Mitigating Co Metal Particle Agglomeration and Enhancing ORR Catalytic Activity through Nitrogen-Enriched Porous Carbon Derived from Biomass

• Published in: Catalysts Vol. 13; no. 7; p. 1118
• Main Authors: Wu, Yanling, Hou, Qinggao, Li, Fangzhou, Sang, Yuanhua, Hao, Mengyang, Tang, Xi, Qiu, Fangyuan, Zhang, Haijun
• Format: Journal Article
• Language: English
• Published: Basel MDPI AG 01.07.2023
• Subjects: Activated carbon; Agglomeration; Bimetals; Biomass; biomass-derived porous carbon; Carbon; Catalysts; Catalytic activity; chemical activator; Chemical reactions; Chemical reduction; Cobalt; Economic growth; Electrocatalysts; Energy; Energy minerals; Fossil fuels; Fuel cell industry; Fuel cells; High temperature; Instrument industry; Metal particles; Metals; Morphology; Nanoparticles; Nitrogen; Noble metals; oxygen reduction reaction; Oxygen reduction reactions; Potassium; Pressure drop; Soybeans; Sustainable development; Temperature; transition metal atoms; Transition metals; Zinc; Japan; China
• ISSN: 2073-4344; 2073-4344
• DOI: 10.3390/catal13071118

Biomass-derived porous carbon has gained significant attention as a cost-effective and sustainable material in non-noble metal carbon-based electrocatalysts for the oxygen reduction reaction (ORR).
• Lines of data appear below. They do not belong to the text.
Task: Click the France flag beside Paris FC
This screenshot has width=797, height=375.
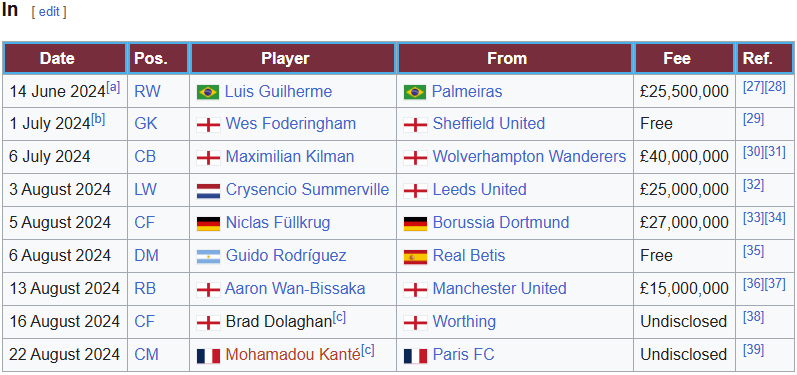Action: pyautogui.click(x=415, y=355)
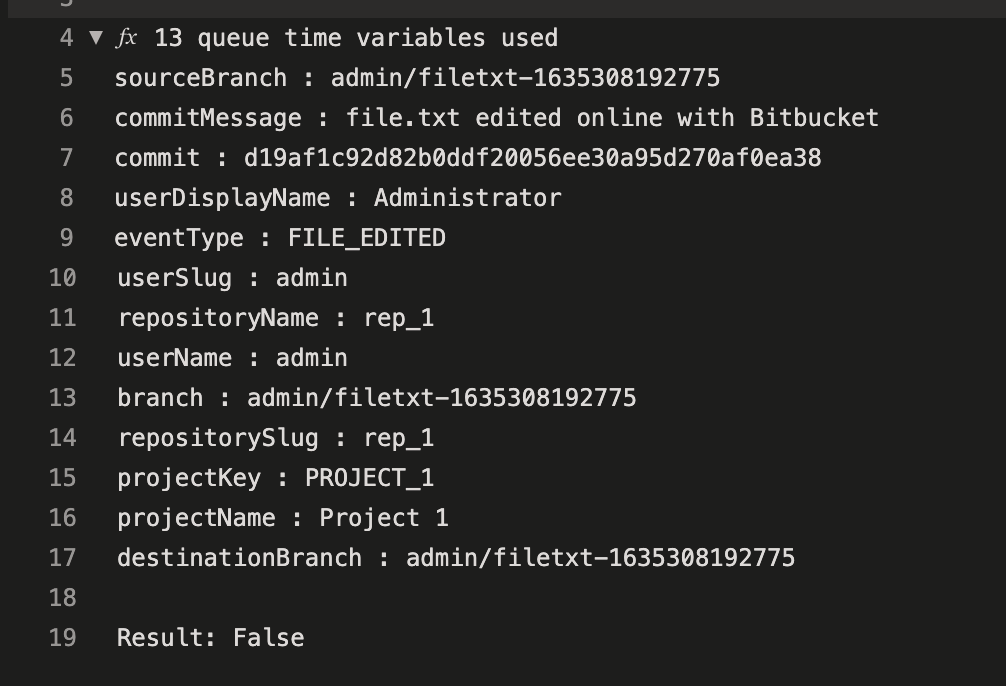Click the projectKey PROJECT_1 value
The image size is (1006, 686).
tap(369, 478)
However, during the preparation of transition metal catalysts based on biomass-derived porous carbon, the agglomeration of transition metal atoms often occurs, leading to a notable decline in catalytic activity. In this study, we present a straightforward synthetic approach for the preparation of nitrogen-enriched soybean-derived porous carbon (Co@SP-C-a) as an electrocatalyst for the ORR. To achieve this, we employed a two-step method. In the first step, a chemical activator (KCl) was utilized to enhance the porosity of the self-doped nitrogen biomass carbon material. In the second step, a constant pressure drop funnel technique was employed to uniformly disperse bimetal cobalt/zinc-based zeolitic imidazolium frameworks (ZIF-L and ZIF-67) containing different metal ions (Zn2+ and Co2+) into the activated biomass carbon material. Subsequent high-temperature calcination of the ZIF-L and ZIF-67@SP-C-a composite precursor yielded the Co@SP-C-a catalyst. The obtained catalyst exhibited remarkable ORR activity in an alkaline solution (Eonset = 0.89 V, E1/2 = 0.83 V, JL = −6.13 mA·cm−2) and exceptional long-term stability. This study presents an effective strategy to prevent the agglomeration of metal nanoparticles when integrating them with biomass-based carbon materials, thus leading to enhanced catalytic performance.